Tomé el pañuelo e intenté limpiarme la nariz, pero me dolió mucho tocarme el área.

—¿Quién te hizo eso?

—¿Por qué actúas como si te importara? No tienes que actuar delante de mí. Aquí no está mamá para que asumas el papel de padrastro preocupado.

—Eres tremenda ingrata.

—Lo dice el mismo que no le importó dejarme atrás y sola.

—En primer lugar, te recuerdo que quien quiso largarse de la casa fuiste tú. Si estabas tan decidida a irte, asumí que fue porque ya tenías un plan y un lugar a donde ir. ¿Quién soy yo para arruinar tus planes?

—Tuviste razón y odio tener que dártela. Creí que tenía un lugar seguro, donde siempre tendría las puertas abiertas. Se suponía que sería así, pero ya ves.

—¿Dónde están tus maletas?

—Probablemente no se salvaron de ir al contenedor de basura…

—¿Qué vas a hacer? ¿A dónde irás?

—No lo sé. No tengo a nadie.

Se levantó del banco, guardando sus manos en los bolsillos.

—Ese es tu grandísimo problema. Que cuando tienes a alguien no lo aprecias. Las personas como tú, terminan así; solas—se alejó, caminando a pasos lentos, hasta que se detuvo de golpe—. ¿No te vas a mover?

«¿Está esperando que lo siga?». No lo entiendo.
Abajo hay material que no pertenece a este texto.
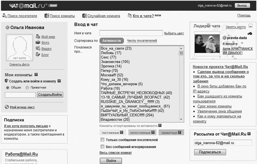The image size is (257, 164).
Task: Open color chooser Выбрать цвет
Action: [x=174, y=33]
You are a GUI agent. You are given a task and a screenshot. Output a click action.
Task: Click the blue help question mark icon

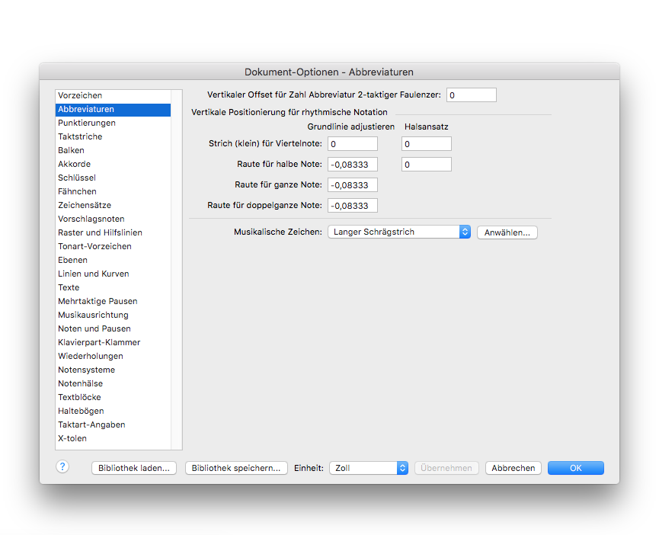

Pensé que con lo que dijo antes era una manera de dejarme saber que no iba a ayudarme.

Lo seguí a paso lento hacia su auto, sin atreverme a alcanzarlo.

«¿Y si lo que busca es dejarme atrás como esta mañana?».
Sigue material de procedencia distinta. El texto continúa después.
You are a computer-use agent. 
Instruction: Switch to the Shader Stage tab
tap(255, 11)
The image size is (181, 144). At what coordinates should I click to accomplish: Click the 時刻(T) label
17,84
—¿Tengo que decirte todo lo que vas a hacer o qué? —me abrió la puerta del auto, invitándome a entrar—. ¿Se te reinició el cerebro con el golpe?

—¿Cómo sabes que fue un golpe?

—Porque una pared no se te va a atravesar. Sube.

Terminé subiéndome al auto. Es irónico que he buscado la manera de huir de él a toda costa y ahora aquí estoy.

—Te llevaré a la casa, pero hay ciertos puntos que debemos tocar antes. Si vas a quedarte en mi casa, quiero que tengas presente que de hoy en adelante habrán reglas.

—¿Qué reglas?

—Ya eres una mujer adulta. Debes tener aspiraciones, ser más responsable e independiente. Tu madre siempre estuvo buscando tenerte en una maldita burbuja, pero yo no estoy de acuerdo con eso. Es tiempo de que madures, busques superarte y consigas un trabajo. Sé que quieres seguir estudiando, pero puedes hacer ambas cosas.

—Entendido.

—Hay otras cosas importantes. No quiero amistades visitando la casa, mucho menos hombres. Si vas a verte con alguien, al menos hazte la difícil y pídele que te lleve a un hotel. Si quieren ahorrarse el dinero, hay otros sitios, pero en mi casa no. 

—Bien.

—No embarazo.

—¿Qué?

—Si sales embarazada, te irás a vivir con el padre del bebé, porque no pienso mantener hijos ajenos.

—En ese aspecto, puedes estar tranquilo.

—Bien. Y lo último, pero no menos importante; no importa lo que veas dentro de las cuatro paredes de nuestra casa, tienes prohibido abrir la boca.

Esa regla fue la más extraña de todas y me generó cierto desconcierto, aunque no me atreví a preguntar.